Start of Records shown

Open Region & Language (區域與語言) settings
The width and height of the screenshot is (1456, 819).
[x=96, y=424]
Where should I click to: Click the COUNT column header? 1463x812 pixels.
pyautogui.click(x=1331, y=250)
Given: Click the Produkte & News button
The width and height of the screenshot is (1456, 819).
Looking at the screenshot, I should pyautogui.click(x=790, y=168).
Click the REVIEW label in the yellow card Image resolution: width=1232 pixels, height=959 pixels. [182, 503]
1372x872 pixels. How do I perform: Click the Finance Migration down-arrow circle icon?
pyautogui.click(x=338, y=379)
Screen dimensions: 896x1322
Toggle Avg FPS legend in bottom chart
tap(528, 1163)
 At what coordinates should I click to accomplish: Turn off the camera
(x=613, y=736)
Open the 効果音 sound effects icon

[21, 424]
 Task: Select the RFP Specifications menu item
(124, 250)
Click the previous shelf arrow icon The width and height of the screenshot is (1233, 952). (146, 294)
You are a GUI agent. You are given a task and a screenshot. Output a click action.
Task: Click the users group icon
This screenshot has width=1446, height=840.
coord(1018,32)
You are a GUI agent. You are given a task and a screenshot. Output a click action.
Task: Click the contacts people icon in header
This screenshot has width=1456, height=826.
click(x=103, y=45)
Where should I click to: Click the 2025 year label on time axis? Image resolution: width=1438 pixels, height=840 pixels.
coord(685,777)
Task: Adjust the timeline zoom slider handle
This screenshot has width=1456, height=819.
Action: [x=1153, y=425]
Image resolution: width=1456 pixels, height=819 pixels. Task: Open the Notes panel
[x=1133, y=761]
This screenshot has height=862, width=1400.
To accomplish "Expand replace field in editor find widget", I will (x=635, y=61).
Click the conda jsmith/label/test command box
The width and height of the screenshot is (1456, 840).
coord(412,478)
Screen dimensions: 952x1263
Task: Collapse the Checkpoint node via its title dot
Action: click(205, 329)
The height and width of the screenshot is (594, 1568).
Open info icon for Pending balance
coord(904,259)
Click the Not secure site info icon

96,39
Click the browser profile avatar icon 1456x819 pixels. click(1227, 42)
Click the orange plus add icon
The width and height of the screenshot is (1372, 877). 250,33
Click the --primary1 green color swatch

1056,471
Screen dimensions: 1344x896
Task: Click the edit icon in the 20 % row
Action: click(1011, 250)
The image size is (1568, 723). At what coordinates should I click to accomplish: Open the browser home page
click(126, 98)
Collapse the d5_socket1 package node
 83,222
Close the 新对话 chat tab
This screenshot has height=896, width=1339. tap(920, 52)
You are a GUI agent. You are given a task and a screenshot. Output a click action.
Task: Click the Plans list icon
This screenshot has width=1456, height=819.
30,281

End of Records shown

Exactly as they appear above, return all of the records.

* Response to the exercise
Open Region & Language (區域與語言) settings
The width and height of the screenshot is (1456, 819).
[x=96, y=424]
Where should I click to: Click the COUNT column header? 1463x812 pixels.
pyautogui.click(x=1331, y=250)
Given: Click the Produkte & News button
The width and height of the screenshot is (1456, 819).
Looking at the screenshot, I should pyautogui.click(x=790, y=168).
Click the REVIEW label in the yellow card Image resolution: width=1232 pixels, height=959 pixels. [182, 503]
1372x872 pixels. How do I perform: Click the Finance Migration down-arrow circle icon?
pyautogui.click(x=338, y=379)
Screen dimensions: 896x1322
Toggle Avg FPS legend in bottom chart
tap(528, 1163)
 At what coordinates should I click to accomplish: Turn off the camera
(x=613, y=736)
Open the 効果音 sound effects icon

[21, 424]
 Task: Select the RFP Specifications menu item
(124, 250)
Click the previous shelf arrow icon The width and height of the screenshot is (1233, 952). (146, 294)
You are a GUI agent. You are given a task and a screenshot. Output a click action.
Task: Click the users group icon
This screenshot has width=1446, height=840.
coord(1018,32)
You are a GUI agent. You are given a task and a screenshot. Output a click action.
Task: Click the contacts people icon in header
This screenshot has width=1456, height=826.
click(x=103, y=45)
Where should I click to: Click the 2025 year label on time axis? Image resolution: width=1438 pixels, height=840 pixels.
coord(685,777)
Task: Adjust the timeline zoom slider handle
This screenshot has width=1456, height=819.
Action: [x=1153, y=425]
Image resolution: width=1456 pixels, height=819 pixels. Task: Open the Notes panel
[x=1133, y=761]
This screenshot has height=862, width=1400.
To accomplish "Expand replace field in editor find widget", I will (x=635, y=61).
Click the conda jsmith/label/test command box
The width and height of the screenshot is (1456, 840).
coord(412,478)
Screen dimensions: 952x1263
Task: Collapse the Checkpoint node via its title dot
Action: click(205, 329)
The height and width of the screenshot is (594, 1568).
Open info icon for Pending balance
coord(904,259)
Click the Not secure site info icon

96,39
Click the browser profile avatar icon 1456x819 pixels. click(1227, 42)
Click the orange plus add icon
The width and height of the screenshot is (1372, 877). 250,33
Click the --primary1 green color swatch

1056,471
Screen dimensions: 1344x896
Task: Click the edit icon in the 20 % row
Action: click(1011, 250)
The image size is (1568, 723). At what coordinates should I click to accomplish: Open the browser home page
click(126, 98)
Collapse the d5_socket1 package node
 83,222
Close the 新对话 chat tab
This screenshot has height=896, width=1339. tap(920, 52)
You are a GUI agent. You are given a task and a screenshot. Output a click action.
Task: Click the Plans list icon
This screenshot has width=1456, height=819.
30,281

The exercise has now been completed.